HOJAS EN EL AGUA: ORÍGENES







Capítulo 3

     Su padre era un parisino refinado en modales y escueto en sentimientos, una persona culta y pragmática que no superó nunca el haber fracasado como director de cine. En los años setenta estudió en el IDHEC de París (Institut Des Hautes Études Cinématographiques), el instituto de estudios cinematográficos que desde 1944 daba la oportunidad a quién lo requería de poder estudiar todo lo relacionado con la imagen. Así, Gérard fue un estudiante ambicioso y con una gran fuerza de voluntad, inteligente para muchas cosas, pero irremediablemente mediocre en cualquier faceta relacionada con el arte. Fanático de la "Nouvelle Vague", su director de cine favorito siempre fue François Truffaut, al cual veneraba desde que un día viera en un ciclo de cine de la universidad "Jules y Jim", convirtiéndose dicha película en una obsesión para él. Por eso, cuando se casó con Beatriu, una mujer perteneciente a la alta burguesía catalana, no dudó en poner a su primer hijo uno de los nombres que da título al film, concretamente el primero: Jules. Tras varios proyectos fallidos que llegaron a arruinarlo, Gérard desistió de su sueño de ser "el nuevo Truffaut", para imbuirse en una tristeza absoluta y en una amargura contagiosa que no tardó en transmitir a su joven esposa, embarazada de Jules, con la que vivía en una calle al norte de París, en un humilde apartamento alquilado que pronto no podrían pagar. De este modo, al poco tiempo y antes de nacer el niño, se trasladaron a España y Gérard se puso a trabajar como director en la sucursal de un banco cuyo máximo accionista era el padre de Beatriu. Fijaron su residencia en Tarrasa, una ciudad cercana a Barcelona donde tenía su puesto de trabajo y donde Jules, por fin vio la luz. El nacimiento se produjo a mediados de los años ochenta y éste supuso una especie de bálsamo para el matrimonio, envuelto en las turbulentas acritudes que Gérard llevaba dentro y que provocaban en él momentos de ira desmesurada, de oscuros silencios y de un profundo desprecio hacia sí mismo que trasladaba a los que lo rodeaban. Había pasado de querer fabricar sueños a la rutina gris y sin esperanza que suponía el trabajar en un banco y encima, gracias a su mujer. Era más de lo que podía soportar.
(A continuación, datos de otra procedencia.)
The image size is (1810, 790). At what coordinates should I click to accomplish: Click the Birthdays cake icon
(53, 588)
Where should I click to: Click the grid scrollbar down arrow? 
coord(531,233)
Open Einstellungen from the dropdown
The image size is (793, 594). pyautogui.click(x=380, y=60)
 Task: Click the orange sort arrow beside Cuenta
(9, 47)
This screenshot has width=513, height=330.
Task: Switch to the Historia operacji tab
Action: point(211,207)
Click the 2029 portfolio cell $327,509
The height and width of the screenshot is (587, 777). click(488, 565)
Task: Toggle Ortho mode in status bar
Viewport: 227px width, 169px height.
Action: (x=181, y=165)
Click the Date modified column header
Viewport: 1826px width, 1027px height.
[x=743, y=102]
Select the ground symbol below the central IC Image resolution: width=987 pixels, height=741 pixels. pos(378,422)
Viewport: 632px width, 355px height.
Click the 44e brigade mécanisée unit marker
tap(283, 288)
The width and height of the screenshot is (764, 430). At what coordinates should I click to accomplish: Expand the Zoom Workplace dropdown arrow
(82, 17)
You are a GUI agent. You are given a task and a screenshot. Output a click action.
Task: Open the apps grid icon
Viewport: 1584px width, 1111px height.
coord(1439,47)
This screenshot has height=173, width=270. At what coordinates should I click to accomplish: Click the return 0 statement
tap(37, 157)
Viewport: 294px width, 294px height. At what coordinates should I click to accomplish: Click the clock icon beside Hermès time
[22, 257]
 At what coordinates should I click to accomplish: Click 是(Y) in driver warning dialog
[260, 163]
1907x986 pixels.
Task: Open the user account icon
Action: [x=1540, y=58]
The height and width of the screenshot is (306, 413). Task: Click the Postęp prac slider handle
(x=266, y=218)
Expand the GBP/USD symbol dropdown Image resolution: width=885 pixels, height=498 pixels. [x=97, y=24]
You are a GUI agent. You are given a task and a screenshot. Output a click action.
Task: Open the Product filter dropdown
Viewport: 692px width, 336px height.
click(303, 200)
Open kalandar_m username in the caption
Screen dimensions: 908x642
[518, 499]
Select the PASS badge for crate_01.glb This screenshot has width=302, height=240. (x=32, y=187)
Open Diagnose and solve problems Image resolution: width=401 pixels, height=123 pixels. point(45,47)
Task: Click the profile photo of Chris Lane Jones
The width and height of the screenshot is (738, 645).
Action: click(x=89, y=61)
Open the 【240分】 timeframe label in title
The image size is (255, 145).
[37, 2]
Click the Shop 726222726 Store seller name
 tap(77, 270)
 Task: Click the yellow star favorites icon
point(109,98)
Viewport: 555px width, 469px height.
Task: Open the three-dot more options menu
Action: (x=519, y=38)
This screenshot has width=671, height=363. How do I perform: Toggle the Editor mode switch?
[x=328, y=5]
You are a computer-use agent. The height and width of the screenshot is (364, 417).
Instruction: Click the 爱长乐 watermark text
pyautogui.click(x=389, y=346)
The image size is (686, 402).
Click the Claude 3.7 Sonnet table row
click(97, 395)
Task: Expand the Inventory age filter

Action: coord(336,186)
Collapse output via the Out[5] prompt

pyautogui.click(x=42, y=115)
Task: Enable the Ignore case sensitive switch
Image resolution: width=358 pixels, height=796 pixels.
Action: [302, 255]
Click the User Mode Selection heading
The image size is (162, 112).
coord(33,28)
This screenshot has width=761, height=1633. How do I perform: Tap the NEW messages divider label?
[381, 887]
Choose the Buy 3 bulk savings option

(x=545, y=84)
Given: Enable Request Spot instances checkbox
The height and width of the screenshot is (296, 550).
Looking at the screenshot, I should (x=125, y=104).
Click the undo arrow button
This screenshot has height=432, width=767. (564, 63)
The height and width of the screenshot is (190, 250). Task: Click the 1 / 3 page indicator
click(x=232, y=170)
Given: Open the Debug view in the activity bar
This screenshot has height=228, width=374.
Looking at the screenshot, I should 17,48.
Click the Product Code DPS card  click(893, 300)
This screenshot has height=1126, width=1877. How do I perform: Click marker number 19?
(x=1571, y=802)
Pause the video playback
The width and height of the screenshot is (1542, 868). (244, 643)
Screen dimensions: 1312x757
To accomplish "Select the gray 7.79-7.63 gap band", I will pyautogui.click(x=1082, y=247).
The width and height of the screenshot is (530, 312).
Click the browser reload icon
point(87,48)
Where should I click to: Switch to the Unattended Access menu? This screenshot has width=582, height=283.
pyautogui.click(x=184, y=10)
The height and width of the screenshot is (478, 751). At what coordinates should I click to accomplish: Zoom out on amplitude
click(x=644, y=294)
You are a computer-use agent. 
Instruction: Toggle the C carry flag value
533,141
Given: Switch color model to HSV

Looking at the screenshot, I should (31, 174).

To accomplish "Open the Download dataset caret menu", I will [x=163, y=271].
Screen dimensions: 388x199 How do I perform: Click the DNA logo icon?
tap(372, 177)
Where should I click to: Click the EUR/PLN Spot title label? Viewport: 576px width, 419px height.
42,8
      A sus treinta y tres años, a Jules no le interesaba casi nada de lo que acontecía a su alrededor, eso sí, apasionado de la lectura, su casa era una biblioteca tan inmensa como desordenada. Recibía pocas visitas y vivía de su trabajo en la imprenta y de la pequeña pensión que le quedó a su madre tras el accidente, así como de los restos del naufragio que supuso para la familia de Beatriu la quiebra del banco, que la dejó en una situación económica más que dramática. Era un joven tímido y los pocos amigos que tenía eran sus compañeros de trabajo, aparte de Pedro, su vecino, con el que salía alguna vez a tomar un café y a admirar a las chicas, siempre refugiados tras el cristal de la cafetería. Andrea apareció en su vida hacía más de seis años y fue la primera y la única relación seria que había tenido. Ayer la pudo ver de nuevo después de tres años y renació en él el viejo deseo de acariciar su piel con la suya, de poseer su cuerpo y aprisionar su alma en el laberinto perpetuo que conformaba su corazón, que volvía a latir tras años de parálisis agudizada por el accidente que dejó a su madre postrada en una cama y la marcha de su padre a París, en un denodado esfuerzo por recuperar sus antiguos proyectos y dirigir películas. Desde que se marchó, no tuvieron noticias de él y Jules se entregó en cuerpo y alma al cuidado de su madre que, inmersa además en un voraz alzheimer prematuro, ya ni siquiera lo conocía.